▶ _DATA SHOWN_:
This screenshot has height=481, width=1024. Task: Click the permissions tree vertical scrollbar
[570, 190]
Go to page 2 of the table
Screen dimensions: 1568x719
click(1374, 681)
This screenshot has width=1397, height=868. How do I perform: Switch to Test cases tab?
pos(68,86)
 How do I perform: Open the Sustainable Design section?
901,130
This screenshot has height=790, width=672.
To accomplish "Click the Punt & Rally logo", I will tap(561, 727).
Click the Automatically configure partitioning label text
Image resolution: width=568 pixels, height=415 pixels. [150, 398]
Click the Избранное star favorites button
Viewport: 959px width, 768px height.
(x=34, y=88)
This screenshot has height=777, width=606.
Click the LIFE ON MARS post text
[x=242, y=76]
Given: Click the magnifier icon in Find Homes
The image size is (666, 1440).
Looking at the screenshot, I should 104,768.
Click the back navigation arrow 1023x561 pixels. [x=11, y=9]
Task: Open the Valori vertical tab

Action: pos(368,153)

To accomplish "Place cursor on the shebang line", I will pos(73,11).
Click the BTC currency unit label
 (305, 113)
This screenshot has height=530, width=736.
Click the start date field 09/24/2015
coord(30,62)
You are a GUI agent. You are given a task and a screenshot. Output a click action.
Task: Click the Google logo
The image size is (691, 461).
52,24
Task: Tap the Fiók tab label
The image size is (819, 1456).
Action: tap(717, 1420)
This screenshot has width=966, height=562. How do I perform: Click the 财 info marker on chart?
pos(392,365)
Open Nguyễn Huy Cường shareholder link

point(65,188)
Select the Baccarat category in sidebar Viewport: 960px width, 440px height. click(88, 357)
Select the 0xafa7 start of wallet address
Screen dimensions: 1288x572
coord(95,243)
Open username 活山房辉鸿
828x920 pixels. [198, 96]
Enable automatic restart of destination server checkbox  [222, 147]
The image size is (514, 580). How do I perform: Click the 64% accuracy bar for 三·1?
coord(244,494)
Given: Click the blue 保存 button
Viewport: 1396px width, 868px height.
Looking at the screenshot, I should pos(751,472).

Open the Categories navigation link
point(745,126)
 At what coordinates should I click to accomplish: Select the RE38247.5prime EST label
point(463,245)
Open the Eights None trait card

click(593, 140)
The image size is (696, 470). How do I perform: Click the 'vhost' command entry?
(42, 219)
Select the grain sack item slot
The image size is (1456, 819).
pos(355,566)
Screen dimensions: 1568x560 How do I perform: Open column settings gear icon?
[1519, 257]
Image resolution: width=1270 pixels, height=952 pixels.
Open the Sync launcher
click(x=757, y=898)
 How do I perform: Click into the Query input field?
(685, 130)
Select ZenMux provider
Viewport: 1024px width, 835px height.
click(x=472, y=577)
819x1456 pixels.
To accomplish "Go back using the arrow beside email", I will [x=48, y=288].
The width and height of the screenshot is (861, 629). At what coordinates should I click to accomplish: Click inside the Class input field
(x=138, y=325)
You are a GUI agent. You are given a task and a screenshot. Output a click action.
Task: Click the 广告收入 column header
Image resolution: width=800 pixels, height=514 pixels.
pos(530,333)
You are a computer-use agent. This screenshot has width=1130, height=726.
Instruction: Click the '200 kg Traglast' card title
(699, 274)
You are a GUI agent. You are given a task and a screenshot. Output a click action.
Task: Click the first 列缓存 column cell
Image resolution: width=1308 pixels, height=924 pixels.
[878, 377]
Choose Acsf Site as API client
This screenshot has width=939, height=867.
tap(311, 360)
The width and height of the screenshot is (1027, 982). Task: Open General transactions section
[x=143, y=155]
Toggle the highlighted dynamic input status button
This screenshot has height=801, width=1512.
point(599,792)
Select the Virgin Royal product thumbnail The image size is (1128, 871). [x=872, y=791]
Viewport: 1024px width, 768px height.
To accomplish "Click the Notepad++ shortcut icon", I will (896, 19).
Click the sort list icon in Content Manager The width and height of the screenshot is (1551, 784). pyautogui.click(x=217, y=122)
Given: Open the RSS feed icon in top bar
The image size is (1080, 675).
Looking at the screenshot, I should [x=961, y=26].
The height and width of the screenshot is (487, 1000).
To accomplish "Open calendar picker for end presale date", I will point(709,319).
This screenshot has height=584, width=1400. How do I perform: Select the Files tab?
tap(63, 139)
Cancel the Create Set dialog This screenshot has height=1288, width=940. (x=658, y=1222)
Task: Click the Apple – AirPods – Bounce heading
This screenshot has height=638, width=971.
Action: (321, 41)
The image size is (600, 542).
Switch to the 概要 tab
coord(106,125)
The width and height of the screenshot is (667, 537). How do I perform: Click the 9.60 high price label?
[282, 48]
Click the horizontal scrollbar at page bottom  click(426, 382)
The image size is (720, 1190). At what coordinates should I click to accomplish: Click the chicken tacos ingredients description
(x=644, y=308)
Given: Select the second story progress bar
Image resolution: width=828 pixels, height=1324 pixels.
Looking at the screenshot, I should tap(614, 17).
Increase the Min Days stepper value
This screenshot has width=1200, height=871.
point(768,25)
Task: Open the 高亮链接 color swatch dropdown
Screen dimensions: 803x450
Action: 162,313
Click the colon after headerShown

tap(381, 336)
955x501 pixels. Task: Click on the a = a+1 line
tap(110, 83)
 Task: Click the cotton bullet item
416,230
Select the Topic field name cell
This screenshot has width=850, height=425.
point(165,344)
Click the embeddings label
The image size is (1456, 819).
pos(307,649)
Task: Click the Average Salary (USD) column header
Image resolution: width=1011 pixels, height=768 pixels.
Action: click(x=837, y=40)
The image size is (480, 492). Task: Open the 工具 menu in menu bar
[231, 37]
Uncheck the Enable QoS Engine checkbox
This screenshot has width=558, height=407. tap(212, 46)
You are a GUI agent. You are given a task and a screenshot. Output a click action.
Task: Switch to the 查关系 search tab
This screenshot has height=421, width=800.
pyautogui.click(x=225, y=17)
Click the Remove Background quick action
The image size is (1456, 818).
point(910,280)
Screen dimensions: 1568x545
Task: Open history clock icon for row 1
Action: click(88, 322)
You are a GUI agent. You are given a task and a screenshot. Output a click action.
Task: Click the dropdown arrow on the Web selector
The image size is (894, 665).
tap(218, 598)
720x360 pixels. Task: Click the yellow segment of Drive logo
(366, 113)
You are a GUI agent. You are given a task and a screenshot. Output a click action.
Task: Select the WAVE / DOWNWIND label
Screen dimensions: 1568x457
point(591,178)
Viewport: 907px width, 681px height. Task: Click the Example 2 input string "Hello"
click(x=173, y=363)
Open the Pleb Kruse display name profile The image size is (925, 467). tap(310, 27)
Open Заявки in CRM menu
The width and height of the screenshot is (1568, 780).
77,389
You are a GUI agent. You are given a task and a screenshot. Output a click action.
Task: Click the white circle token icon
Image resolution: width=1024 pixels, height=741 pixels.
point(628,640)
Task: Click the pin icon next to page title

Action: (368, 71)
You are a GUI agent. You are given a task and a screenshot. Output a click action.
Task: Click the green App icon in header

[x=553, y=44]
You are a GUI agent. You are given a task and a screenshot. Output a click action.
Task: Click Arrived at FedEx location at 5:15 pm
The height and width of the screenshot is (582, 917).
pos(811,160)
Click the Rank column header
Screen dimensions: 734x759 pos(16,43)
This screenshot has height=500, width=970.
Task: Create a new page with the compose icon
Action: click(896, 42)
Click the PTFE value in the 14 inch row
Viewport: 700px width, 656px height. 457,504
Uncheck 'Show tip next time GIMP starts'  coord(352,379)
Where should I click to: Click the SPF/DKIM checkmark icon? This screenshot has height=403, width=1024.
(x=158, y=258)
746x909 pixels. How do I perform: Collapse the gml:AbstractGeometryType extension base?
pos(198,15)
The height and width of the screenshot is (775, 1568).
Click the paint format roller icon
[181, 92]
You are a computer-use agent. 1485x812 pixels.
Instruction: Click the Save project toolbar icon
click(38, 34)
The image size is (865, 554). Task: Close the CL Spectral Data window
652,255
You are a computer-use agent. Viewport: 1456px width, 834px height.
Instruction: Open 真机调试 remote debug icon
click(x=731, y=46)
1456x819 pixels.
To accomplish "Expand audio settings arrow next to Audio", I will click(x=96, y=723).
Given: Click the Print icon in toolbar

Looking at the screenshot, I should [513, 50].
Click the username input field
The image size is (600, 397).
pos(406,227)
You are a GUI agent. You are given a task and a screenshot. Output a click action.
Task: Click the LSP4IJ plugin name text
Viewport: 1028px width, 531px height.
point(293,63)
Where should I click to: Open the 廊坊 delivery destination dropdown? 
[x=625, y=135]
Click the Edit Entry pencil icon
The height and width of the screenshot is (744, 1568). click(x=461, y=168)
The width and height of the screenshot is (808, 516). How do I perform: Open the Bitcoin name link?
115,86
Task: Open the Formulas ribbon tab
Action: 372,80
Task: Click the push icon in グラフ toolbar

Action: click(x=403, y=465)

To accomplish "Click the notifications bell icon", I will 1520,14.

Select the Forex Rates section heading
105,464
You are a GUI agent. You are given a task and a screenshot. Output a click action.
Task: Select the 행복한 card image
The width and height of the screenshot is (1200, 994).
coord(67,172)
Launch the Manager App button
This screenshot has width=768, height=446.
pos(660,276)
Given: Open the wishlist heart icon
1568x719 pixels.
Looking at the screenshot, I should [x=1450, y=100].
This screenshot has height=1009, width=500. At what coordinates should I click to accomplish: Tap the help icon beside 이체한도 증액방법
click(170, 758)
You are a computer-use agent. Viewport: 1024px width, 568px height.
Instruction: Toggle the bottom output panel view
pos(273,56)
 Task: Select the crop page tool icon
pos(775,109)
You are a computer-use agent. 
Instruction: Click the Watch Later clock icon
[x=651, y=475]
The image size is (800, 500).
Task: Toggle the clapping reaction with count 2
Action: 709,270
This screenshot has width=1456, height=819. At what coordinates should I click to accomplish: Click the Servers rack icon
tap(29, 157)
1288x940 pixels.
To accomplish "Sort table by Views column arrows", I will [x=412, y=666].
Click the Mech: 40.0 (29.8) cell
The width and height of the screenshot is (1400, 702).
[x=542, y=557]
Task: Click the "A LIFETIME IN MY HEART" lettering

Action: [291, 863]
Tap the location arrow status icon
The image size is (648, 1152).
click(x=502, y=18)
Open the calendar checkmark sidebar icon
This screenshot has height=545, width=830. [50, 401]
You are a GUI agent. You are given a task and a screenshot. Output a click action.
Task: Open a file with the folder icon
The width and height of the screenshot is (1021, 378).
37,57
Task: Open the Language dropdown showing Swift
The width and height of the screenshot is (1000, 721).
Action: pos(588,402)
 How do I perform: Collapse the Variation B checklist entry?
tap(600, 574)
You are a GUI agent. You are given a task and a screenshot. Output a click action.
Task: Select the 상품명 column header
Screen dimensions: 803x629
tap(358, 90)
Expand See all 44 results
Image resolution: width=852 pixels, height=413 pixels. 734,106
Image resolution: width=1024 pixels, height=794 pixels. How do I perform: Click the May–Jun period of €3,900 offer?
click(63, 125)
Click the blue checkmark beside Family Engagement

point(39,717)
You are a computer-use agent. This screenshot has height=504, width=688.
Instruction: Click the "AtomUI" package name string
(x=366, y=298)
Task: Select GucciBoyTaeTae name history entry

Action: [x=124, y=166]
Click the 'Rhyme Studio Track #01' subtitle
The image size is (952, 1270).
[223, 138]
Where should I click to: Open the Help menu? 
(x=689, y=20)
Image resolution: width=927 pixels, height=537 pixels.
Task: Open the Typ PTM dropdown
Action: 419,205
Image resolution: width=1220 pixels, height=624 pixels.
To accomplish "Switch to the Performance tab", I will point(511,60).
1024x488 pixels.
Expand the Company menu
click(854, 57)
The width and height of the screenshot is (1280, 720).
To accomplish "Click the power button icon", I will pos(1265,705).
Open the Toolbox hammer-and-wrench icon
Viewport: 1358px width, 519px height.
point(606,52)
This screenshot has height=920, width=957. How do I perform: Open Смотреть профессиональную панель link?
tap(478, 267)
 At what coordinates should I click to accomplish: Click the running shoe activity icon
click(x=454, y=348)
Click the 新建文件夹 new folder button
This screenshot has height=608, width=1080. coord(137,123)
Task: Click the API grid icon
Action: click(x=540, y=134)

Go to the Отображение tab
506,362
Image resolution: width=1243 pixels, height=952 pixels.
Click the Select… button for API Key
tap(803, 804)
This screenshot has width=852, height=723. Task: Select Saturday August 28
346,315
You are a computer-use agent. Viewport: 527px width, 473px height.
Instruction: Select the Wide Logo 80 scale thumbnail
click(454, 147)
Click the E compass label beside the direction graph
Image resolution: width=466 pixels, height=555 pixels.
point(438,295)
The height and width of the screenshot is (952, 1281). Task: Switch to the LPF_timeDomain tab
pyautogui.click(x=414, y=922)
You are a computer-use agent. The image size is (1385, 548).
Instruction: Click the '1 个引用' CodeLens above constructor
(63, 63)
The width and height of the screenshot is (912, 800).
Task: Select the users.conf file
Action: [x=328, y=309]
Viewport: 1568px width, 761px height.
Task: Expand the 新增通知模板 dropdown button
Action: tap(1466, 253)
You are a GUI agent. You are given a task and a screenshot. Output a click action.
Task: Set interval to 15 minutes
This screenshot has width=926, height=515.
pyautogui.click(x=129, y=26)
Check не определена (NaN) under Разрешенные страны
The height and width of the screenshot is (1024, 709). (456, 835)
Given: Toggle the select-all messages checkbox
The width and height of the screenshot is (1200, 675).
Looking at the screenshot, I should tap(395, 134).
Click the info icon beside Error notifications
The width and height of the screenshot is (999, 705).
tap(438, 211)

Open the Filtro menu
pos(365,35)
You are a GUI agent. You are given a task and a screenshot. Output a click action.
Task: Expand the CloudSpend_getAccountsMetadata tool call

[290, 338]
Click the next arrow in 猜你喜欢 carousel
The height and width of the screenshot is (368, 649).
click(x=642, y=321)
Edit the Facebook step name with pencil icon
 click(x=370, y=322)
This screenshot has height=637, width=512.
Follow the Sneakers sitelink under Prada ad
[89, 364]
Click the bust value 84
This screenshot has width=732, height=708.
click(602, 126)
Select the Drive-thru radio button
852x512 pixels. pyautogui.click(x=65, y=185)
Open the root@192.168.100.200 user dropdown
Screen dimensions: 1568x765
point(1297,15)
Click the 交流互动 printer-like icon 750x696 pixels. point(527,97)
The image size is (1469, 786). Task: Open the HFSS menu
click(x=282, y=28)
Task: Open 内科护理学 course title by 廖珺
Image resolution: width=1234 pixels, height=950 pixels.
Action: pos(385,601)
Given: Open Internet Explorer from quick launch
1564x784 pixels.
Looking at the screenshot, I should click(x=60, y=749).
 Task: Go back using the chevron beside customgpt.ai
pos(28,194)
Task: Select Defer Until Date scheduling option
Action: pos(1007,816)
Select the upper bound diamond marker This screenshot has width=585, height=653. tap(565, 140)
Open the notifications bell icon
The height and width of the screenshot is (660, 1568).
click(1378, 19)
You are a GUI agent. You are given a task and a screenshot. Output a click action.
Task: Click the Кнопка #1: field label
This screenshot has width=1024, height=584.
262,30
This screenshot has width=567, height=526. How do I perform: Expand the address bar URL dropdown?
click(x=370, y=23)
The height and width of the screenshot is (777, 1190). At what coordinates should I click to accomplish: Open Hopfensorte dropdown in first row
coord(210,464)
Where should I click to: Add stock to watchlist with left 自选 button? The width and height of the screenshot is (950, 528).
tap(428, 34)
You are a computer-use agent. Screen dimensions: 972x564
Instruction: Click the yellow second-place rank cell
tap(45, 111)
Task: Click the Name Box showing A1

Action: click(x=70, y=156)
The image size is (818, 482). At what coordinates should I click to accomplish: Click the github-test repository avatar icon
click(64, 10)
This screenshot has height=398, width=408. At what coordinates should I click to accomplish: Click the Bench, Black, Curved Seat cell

▶ _WHAT YOU ARE ASKED TO DO_:
Line count for "bell": give the number of lines in the data above that include it, and nothing else.

▶ _THE ANSWER_:
2